Fifty men with braces held the doors at the entrance. Thick logs had been cut and well seasoned, their bases shaped to fit slots in the stone floors. Metal gratings were pulled aside and the logs locked into those hidden slots, and then set against the great doors, bracing for any possible attack. A hundred men battering the doors would only be able to break through if they could shatter those logs, and the wood in question was carved from the Sentinels and as hard as stone.

Put simply, the Sa’ba Taalor would not gain access that way.

That didn’t mean they weren’t trying. A dozen or more of the brutes held on to a battering ram cut from one of the trees nearby and used it against the massive doors. The wood and metal of the door was damaged. Great gashes had been torn from the surface, and shreds of wood from both the ram and the doors fell to the ground as they continued the assault.

The doors would hold. The rest of the structure was a different case.

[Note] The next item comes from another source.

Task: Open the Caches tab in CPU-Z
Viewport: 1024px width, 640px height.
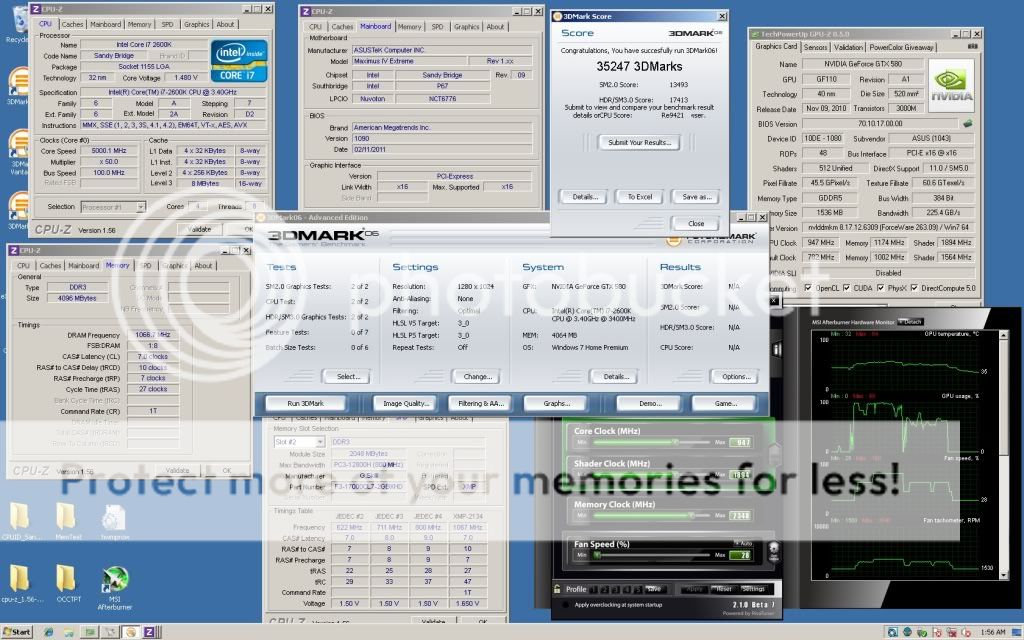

Pella could sense the other attackers. They were harder to find because they were so very high off the ground and she did not initially think to look for them there.

A dozen soldiers battered at the doors of the keep, with a gathering ready in case they got through. The rest climbed the walls, scaling the rough stone in some cases, climbing the Mother-Vine in others.

They were like ants, methodically swarming their way up the surfaces available to them and moving along similar lines. One or two found the pathways to climb and others followed after.

Far below, the battering ram knocked again and again, and a gathering of soldiers prepared for in case they got through. Most of the windows in the tower were small, and set high in the walls. They were more for ventilation than for looking out at the trees beyond. Most of the exceptions were high enough up that few would consider using them and those that did would not be able to see the attackers until it was far too late. The angle of Orrander’s Tower followed the curvature of the Mother-Vine and did not allow for an easy examination of the ground below.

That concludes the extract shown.